TASK STATEMENT:
Take the entries that follow and return exactly the lines from the one holding "[Go to WIDE" through the one holding "Shipping [link] (141, 2306)", both included. Nothing else is needed.

Collected data:

------------------------------

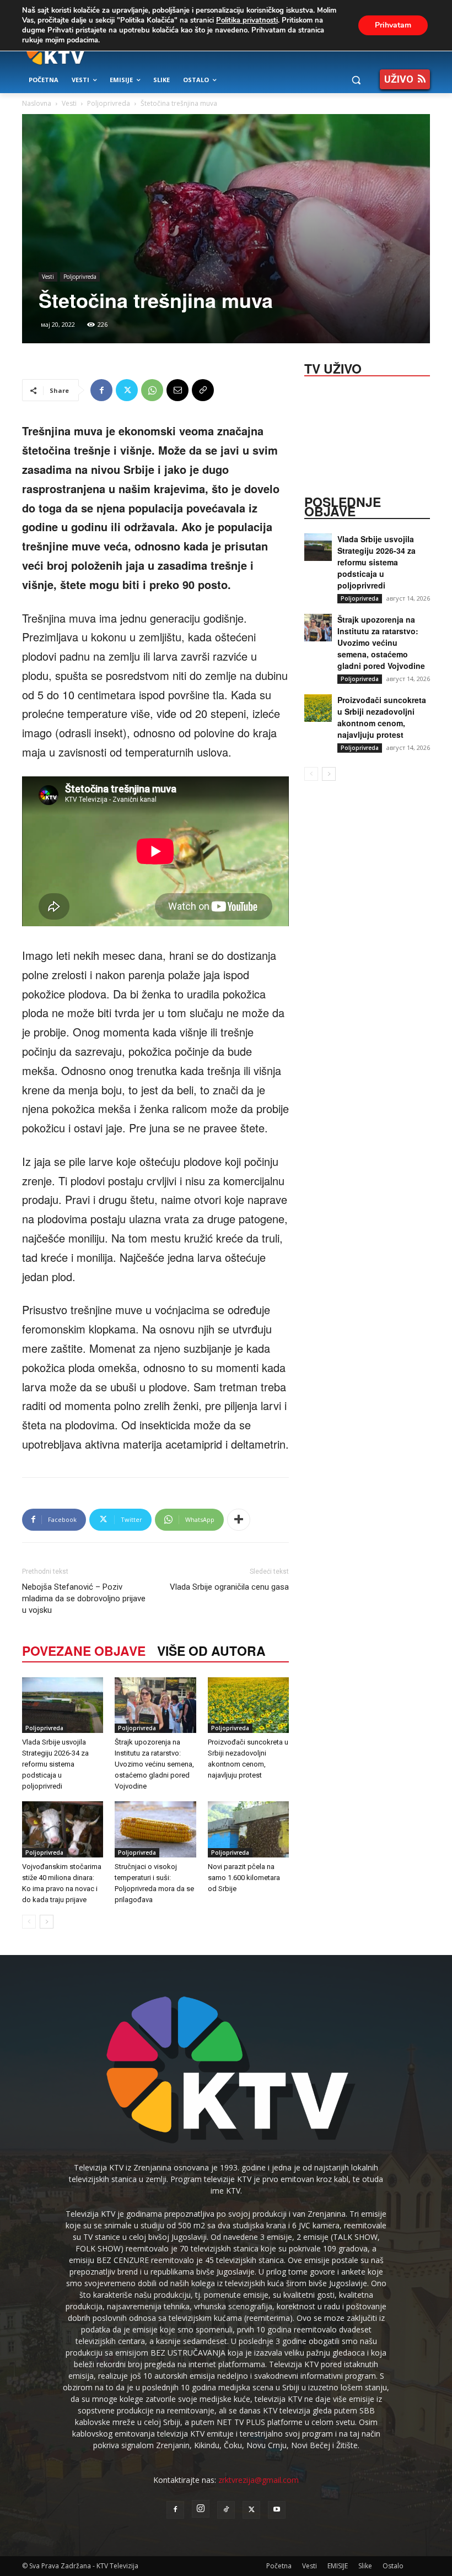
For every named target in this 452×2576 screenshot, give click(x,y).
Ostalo (393, 2565)
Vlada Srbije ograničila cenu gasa (229, 1587)
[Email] (177, 390)
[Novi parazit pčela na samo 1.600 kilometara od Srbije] (248, 1829)
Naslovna (36, 103)
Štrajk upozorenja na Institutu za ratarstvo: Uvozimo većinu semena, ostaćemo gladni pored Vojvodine (154, 1764)
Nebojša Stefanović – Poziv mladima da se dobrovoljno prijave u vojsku (84, 1598)
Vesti (69, 103)
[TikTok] (226, 2510)
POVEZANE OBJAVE (84, 1650)
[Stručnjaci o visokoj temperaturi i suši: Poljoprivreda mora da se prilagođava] (155, 1829)
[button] (356, 80)
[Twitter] (127, 390)
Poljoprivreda (108, 103)
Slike (365, 2565)
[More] (238, 1520)
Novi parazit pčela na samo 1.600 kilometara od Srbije (244, 1877)
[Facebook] (101, 390)
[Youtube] (277, 2510)
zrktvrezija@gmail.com (258, 2480)
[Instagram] (200, 2509)
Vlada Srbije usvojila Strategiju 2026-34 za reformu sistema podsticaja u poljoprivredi (55, 1764)
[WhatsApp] (152, 390)
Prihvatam (393, 25)
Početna (279, 2565)
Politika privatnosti (247, 20)
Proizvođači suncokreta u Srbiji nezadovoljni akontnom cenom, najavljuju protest (381, 717)
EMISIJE (337, 2565)
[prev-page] (29, 1922)
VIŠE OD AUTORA (211, 1650)
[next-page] (46, 1922)
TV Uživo (333, 367)
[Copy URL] (203, 390)
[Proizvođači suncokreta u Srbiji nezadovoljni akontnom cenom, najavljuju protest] (248, 1705)
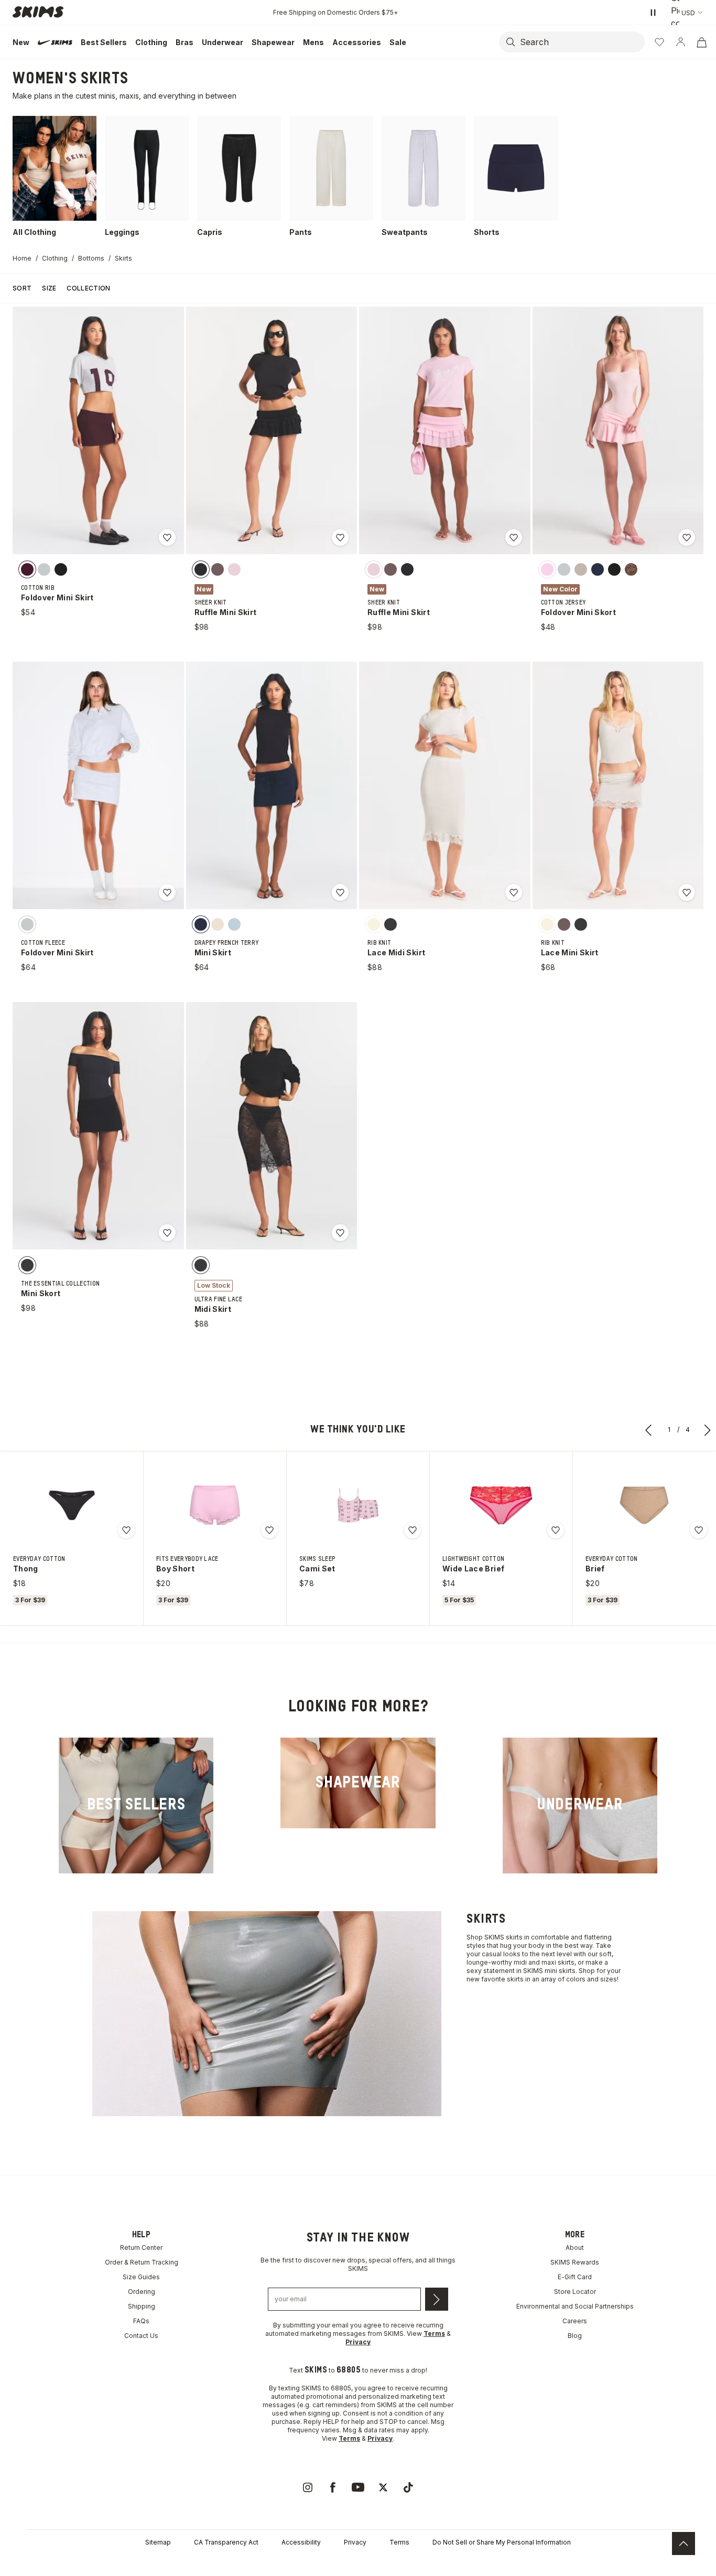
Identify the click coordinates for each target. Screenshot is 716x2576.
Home (22, 258)
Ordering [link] (141, 2291)
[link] (136, 1805)
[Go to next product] (707, 1429)
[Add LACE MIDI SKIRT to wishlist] (513, 892)
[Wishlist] (659, 42)
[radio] (27, 569)
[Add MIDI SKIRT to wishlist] (340, 1232)
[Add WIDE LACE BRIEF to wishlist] (555, 1530)
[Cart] (701, 42)
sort (22, 288)
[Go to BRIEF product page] (644, 1505)
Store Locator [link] (575, 2291)
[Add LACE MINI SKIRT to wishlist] (686, 892)
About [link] (575, 2247)
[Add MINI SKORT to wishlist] (167, 1232)
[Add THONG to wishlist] (126, 1530)
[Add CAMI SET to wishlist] (412, 1530)
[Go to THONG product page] (71, 1505)
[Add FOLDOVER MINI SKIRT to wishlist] (167, 537)
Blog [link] (575, 2336)
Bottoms (91, 258)
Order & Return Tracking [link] (141, 2262)
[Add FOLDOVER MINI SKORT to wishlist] (686, 537)
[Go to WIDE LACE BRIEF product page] (501, 1505)
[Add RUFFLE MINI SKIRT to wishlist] (340, 537)
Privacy (355, 2542)
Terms (399, 2542)
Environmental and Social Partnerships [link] (575, 2306)
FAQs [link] (141, 2321)
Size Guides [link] (141, 2277)
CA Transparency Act (226, 2542)
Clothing (55, 258)
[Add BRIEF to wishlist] (698, 1530)
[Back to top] (683, 2543)
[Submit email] (436, 2299)
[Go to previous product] (649, 1429)
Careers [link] (574, 2321)
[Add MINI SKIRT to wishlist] (340, 892)
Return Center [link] (141, 2247)
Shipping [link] (141, 2306)
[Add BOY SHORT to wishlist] (269, 1530)
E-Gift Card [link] (575, 2277)
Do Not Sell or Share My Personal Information (501, 2542)
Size (49, 288)
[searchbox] (581, 42)
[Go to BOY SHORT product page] (214, 1505)
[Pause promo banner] (653, 12)
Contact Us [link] (141, 2336)
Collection (88, 288)
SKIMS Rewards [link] (574, 2262)
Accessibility (301, 2542)
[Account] (680, 42)
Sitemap (158, 2542)
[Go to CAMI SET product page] (358, 1505)
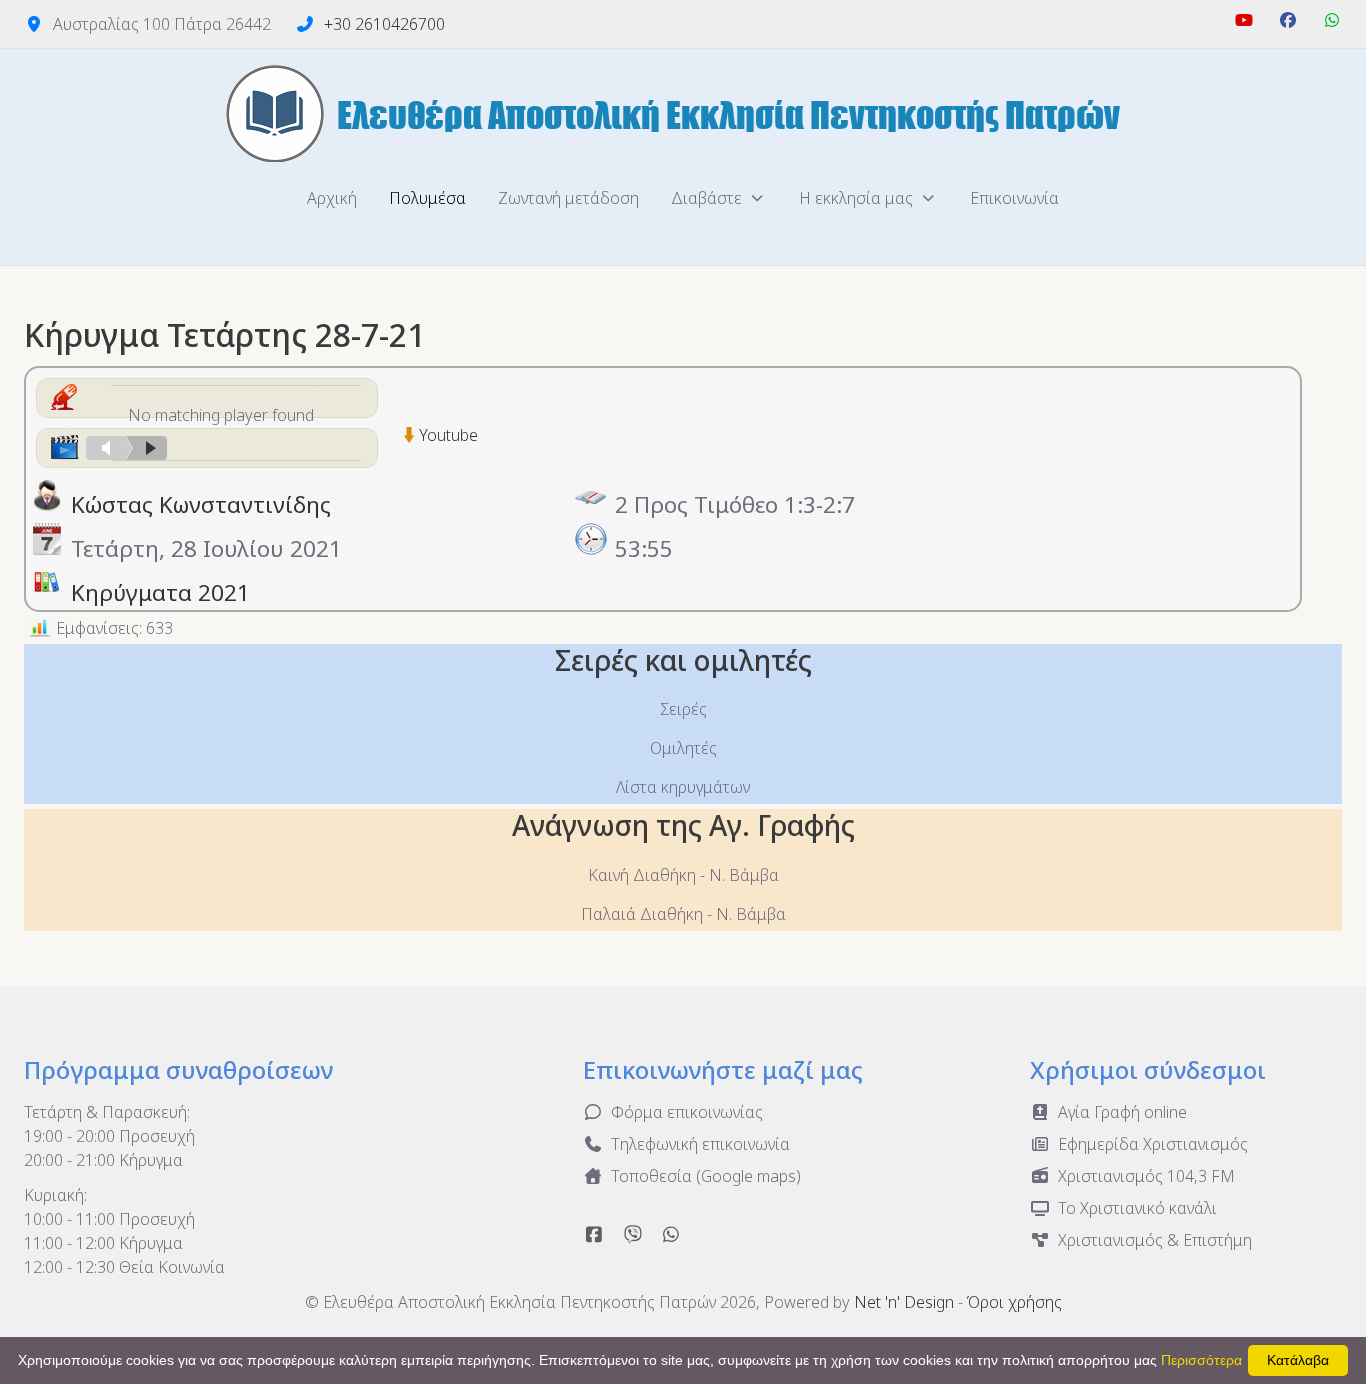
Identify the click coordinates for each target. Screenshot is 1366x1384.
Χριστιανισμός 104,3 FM (1146, 1176)
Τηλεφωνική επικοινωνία (700, 1144)
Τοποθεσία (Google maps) (706, 1176)
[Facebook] (1288, 20)
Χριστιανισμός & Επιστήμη (1155, 1240)
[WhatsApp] (1332, 20)
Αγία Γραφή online (1122, 1112)
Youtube (448, 435)
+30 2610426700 (384, 24)
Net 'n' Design (904, 1302)
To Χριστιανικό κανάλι (1137, 1208)
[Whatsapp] (671, 1234)
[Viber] (633, 1234)
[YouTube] (1244, 20)
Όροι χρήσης (1014, 1302)
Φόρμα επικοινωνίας (687, 1112)
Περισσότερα (1201, 1360)
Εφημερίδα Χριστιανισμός (1153, 1144)
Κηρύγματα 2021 (160, 592)
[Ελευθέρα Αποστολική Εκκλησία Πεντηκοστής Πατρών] (683, 113)
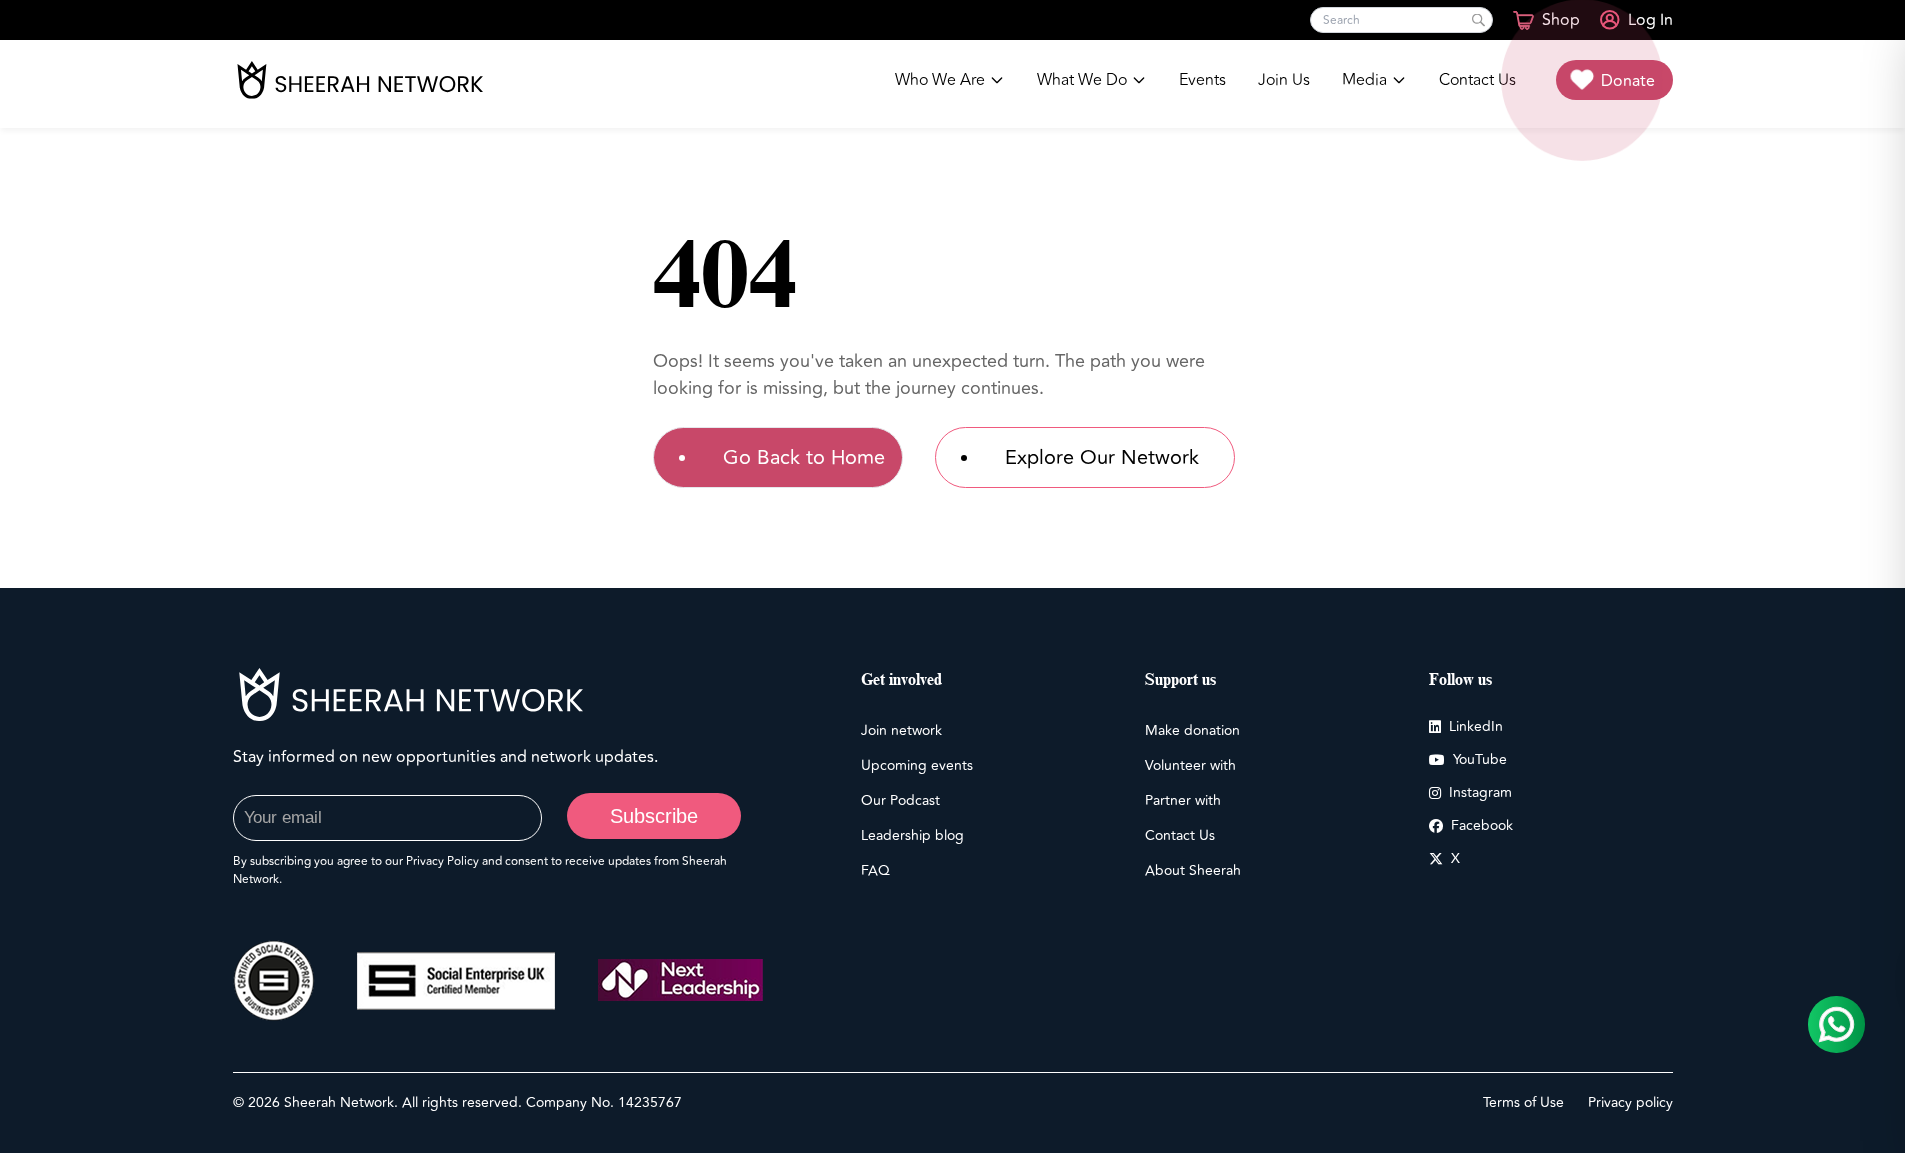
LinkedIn (1476, 726)
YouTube (1480, 759)
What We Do (1082, 80)
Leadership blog (912, 835)
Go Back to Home (804, 457)
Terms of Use (1523, 1103)
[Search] (1478, 20)
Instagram (1480, 792)
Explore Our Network (1102, 457)
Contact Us (1477, 80)
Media (1364, 80)
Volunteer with (1190, 765)
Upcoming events (917, 765)
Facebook (1482, 825)
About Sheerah (1193, 870)
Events (1202, 80)
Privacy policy (1630, 1103)
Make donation (1192, 730)
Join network (901, 730)
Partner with (1183, 800)
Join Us (1284, 80)
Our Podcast (900, 800)
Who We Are (940, 80)
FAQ (875, 870)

------------------------------

RESPONSE TO THE EXERCISE:
[Go to WIDE LACE BRIEF product page] (501, 1505)
[Add RUFFLE MINI SKIRT to wishlist] (340, 537)
Privacy (355, 2542)
Terms (399, 2542)
Environmental and Social Partnerships [link] (575, 2306)
FAQs [link] (141, 2321)
Size Guides [link] (141, 2277)
CA Transparency Act (226, 2542)
Clothing (55, 258)
[Add BRIEF to wishlist] (698, 1530)
[Back to top] (683, 2543)
[Submit email] (436, 2299)
[Go to previous product] (649, 1429)
Careers [link] (574, 2321)
[Add MINI SKIRT to wishlist] (340, 892)
Return Center [link] (141, 2247)
Shipping [link] (141, 2306)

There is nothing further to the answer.